§ Text extract:
§
Endowment Policies Sold as Investments

Essentially, an endowment is a life insurance policy, as defined in the Insurance Act. An endowment policy can be used as an instrument to create wealth tax-efficiently. That is however if you are a potential investor with a marginal tax rate greater than 30% and a minimum investment time horizon of 5 years.  

Access to one’s capital within an endowment is limited in the first five year period, and taxable growth (interest, net rental income and foreign dividends) is taxed at 30% within the plan to then provide you with a tax-free maturity value. The main concern for the Office of the FAIS Ombud is that in most instances the recommendation of an endowment policy was not appropriate to the client’s needs and circumstances and ought not to have been recommended.  

The misleading component of endowment policies stems from the way these policies are sold. These policies are in fact sold as investment solutions and savings products, utilising the term investment as opposed to policy, without any emphasis on the fact that they are, as stated above, life assurance policies. It may appear to be a fine technical issue, but it has significant implications since this description results in the avoidance of how these life assurance products are structured and the various layers of costs involved, because the discussion then focuses on the investment horizon and illustrative returns.  

Whilst these products have a place within the financial planning environment, they are not always suitable recommendations to the average client who is looking to invest funds for wealth creation or to save for a specific objective. The categorisation of these products as life assurance policies means that, in addition to surrender fees and penalties, there are additional consequences to the restriction period applicable to, for instance, an endowment policy. In accordance with prevailing legislation the minimum restriction period applicable to an endowment policy is five years.  

During this five-year restriction period the insurance company may not allow an investor to either fully surrender the policy or to borrow the full investment value. Furthermore, in the event of the investor increasing the monthly or annual contributions by more than 20% of the previous year’s contributions, a new five-year restriction period will be applied. This means that a 5-year term endowment policy could effectively become an 8- or 9-year term policy by one merely increasing one’s premium more than what is allowed. 

These restrictions involved in investing in an endowment policy especially with regards to the liquidity and penalties are not adequately disclosed to potential clients to allow them to make an informed decision as to the policies’ suitability to their needs and circumstances. 

N v M 

The complainant had initially applied for an educational investment with the respondent in respect of her daughter. The investment subsequently matured during 2019, when the complainant’s daughter was still in Grade 11. As a result, the complainant asked the respondent for the funds to be reinvested in a manner that would allow the funds to be accessed when her daughter matriculated during 2021.
§
§ Dataset extract:

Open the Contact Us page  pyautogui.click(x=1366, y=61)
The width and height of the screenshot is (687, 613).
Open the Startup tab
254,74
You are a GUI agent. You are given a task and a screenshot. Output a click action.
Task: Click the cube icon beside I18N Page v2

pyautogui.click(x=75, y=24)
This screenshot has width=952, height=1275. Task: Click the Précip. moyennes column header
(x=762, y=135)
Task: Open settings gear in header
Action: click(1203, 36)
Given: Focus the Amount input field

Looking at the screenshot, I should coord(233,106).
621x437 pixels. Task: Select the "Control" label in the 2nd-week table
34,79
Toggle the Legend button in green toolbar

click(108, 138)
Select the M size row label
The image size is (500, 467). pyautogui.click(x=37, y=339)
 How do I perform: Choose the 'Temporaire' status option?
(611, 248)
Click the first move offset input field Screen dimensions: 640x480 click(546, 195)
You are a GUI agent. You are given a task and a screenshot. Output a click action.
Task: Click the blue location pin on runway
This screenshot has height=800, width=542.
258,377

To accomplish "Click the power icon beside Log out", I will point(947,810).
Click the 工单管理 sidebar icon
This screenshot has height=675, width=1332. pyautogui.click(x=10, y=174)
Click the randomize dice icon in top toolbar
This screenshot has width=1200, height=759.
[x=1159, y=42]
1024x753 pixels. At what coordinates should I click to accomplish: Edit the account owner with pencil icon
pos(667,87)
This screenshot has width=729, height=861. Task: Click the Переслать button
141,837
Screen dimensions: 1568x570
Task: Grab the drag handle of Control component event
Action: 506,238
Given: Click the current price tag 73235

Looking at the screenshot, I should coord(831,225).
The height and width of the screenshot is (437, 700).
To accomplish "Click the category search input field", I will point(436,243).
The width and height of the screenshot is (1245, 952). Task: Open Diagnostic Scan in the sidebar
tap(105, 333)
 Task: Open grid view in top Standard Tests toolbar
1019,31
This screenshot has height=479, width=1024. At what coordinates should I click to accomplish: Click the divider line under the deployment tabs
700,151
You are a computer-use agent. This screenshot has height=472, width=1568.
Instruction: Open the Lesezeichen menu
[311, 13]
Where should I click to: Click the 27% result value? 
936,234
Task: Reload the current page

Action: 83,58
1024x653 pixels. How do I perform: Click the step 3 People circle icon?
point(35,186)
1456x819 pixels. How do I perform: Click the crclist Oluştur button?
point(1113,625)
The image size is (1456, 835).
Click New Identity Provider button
§
§ The request: Summarize the text on endowment policies in two sentences. Work from the text on endowment policies alone, not the data.

§ Exercise solution: An endowment is a life insurance policy that can build wealth tax-efficiently for investors with a marginal tax rate above 30% and a horizon of at least five years, but it is often sold as an investment without emphasis on its insurance structure and its layers of costs. Its five-year restriction period, which starts again if contributions rise by more than 20% over the previous year, limits access to capital, and these liquidity restrictions and penalties are not adequately disclosed to potential clients.